> **TEXTE FOURNI**:
---------------

Par ailleurs, suite à cette intervention, Mme Touraine, ministre de la santé, rappelle que personne ne peut avoir la certitude que les non-fumeurs ne pourraient n’être jamais attirés par la cigarette électronique, chez les jeunes notamment. En effet, personne ne peut en avoir la certitude. Mais c’est remettre en cause nombre d’études, en particulier le rapport anglais du PHE de septembre 2015, qui affirme noir sur blanc le contraire.
Rapport fourni qu’elle a par ailleurs rejeté, en promouvant la seule étude qui contredit ce rapport, sur JAMA Pediatrics. L’excellent médecin-blogueur Jean-Yves Nau, avait d’ailleurs contesté cette étude, sur l’extrapolation qui en fut faite, en remettant en cause le traitement objectif de cette étude.
Par ses sources citées, cela ramène à l’objectivité même de Marisol Touraine, au sujet de la cigarette électronique.

Conséquences et les limites de la loi Santé telle que votée

Le blog d'Absolut-Vapor devra-t-il fermer à cause des lois qui encadreront la cigarette électronique?

Le blog d’Absolut-Vapor devra-t-il fermer à cause des lois qui encadreront la cigarette électronique?

Déjà, notons qu’il y aura une deuxième lecture à l’Assemblée Nationale en janvier prochain, ce qui pourra donner lieu à de nouveaux amendements. Même si c’est assez mal engagé, car il est peu probable qu’une majorité socialiste revienne sur des amendements gouvernementaux déjà votés en première lecture par cette même assemblée, tout n’est pas perdu.

Mais si les textes restaient en l’état, que se passerait-il?

---------------

> **DONNÉES FOURNIES**:
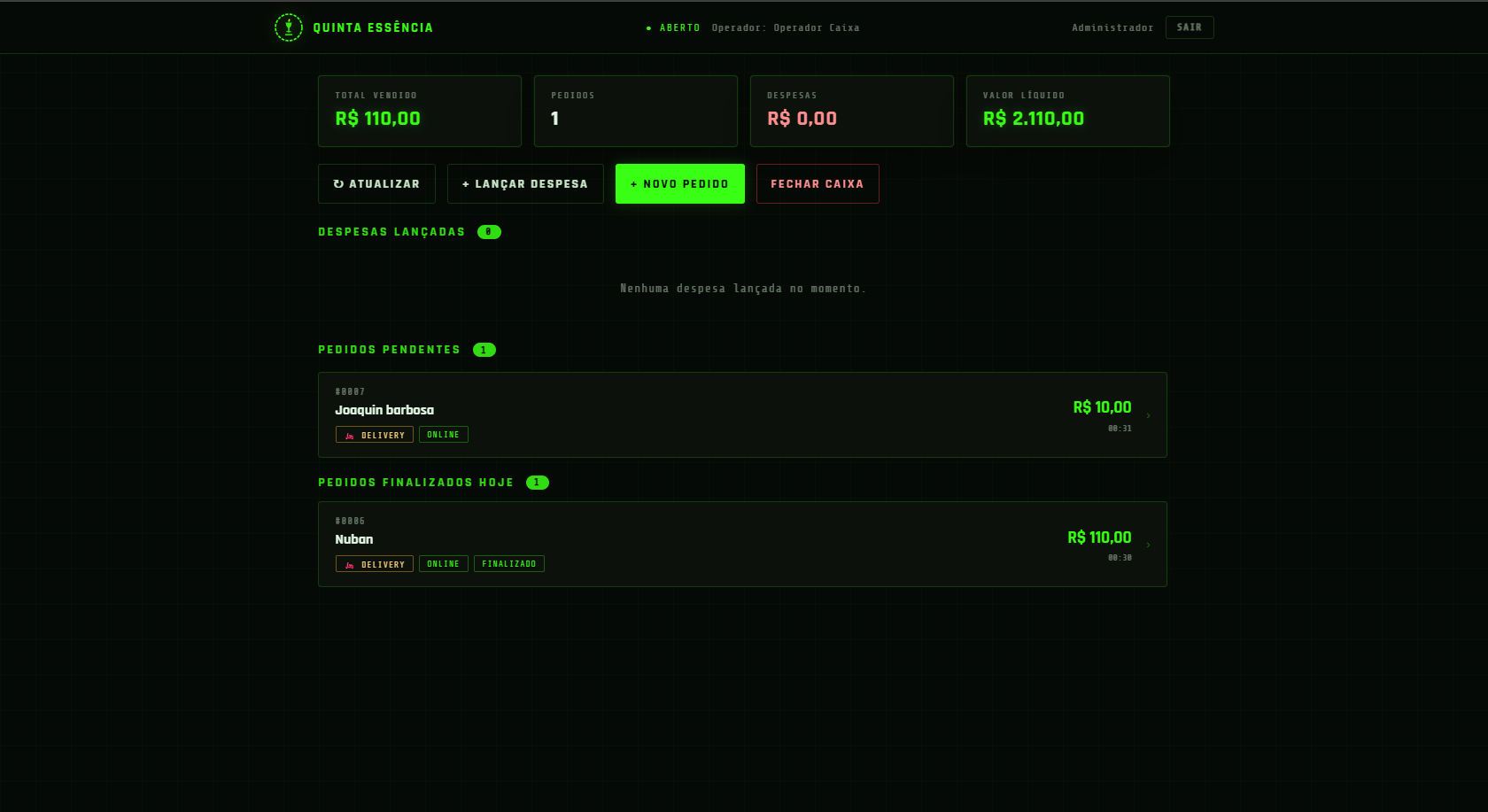Click the Pedidos Finalizados Hoje count badge
Viewport: 1488px width, 812px height.
point(537,483)
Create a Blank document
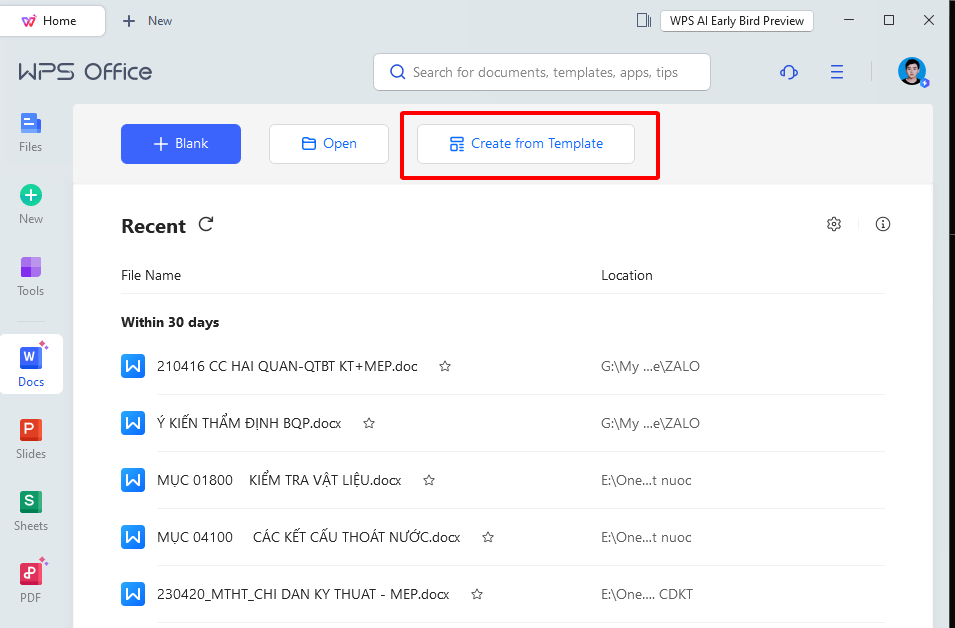 click(x=181, y=144)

---------------

> **TÂCHE À RÉALISER**: Citez intégralement l'extrait sur la cigarette électronique, s'il vous plaît, sans en modifier un seul mot.

> **RÉPONSE**:
Par ailleurs, suite à cette intervention, Mme Touraine, ministre de la santé, rappelle que personne ne peut avoir la certitude que les non-fumeurs ne pourraient n’être jamais attirés par la cigarette électronique, chez les jeunes notamment. En effet, personne ne peut en avoir la certitude. Mais c’est remettre en cause nombre d’études, en particulier le rapport anglais du PHE de septembre 2015, qui affirme noir sur blanc le contraire.
Rapport fourni qu’elle a par ailleurs rejeté, en promouvant la seule étude qui contredit ce rapport, sur JAMA Pediatrics. L’excellent médecin-blogueur Jean-Yves Nau, avait d’ailleurs contesté cette étude, sur l’extrapolation qui en fut faite, en remettant en cause le traitement objectif de cette étude.
Par ses sources citées, cela ramène à l’objectivité même de Marisol Touraine, au sujet de la cigarette électronique.

Conséquences et les limites de la loi Santé telle que votée

Le blog d'Absolut-Vapor devra-t-il fermer à cause des lois qui encadreront la cigarette électronique?

Le blog d’Absolut-Vapor devra-t-il fermer à cause des lois qui encadreront la cigarette électronique?

Déjà, notons qu’il y aura une deuxième lecture à l’Assemblée Nationale en janvier prochain, ce qui pourra donner lieu à de nouveaux amendements. Même si c’est assez mal engagé, car il est peu probable qu’une majorité socialiste revienne sur des amendements gouvernementaux déjà votés en première lecture par cette même assemblée, tout n’est pas perdu.

Mais si les textes restaient en l’état, que se passerait-il?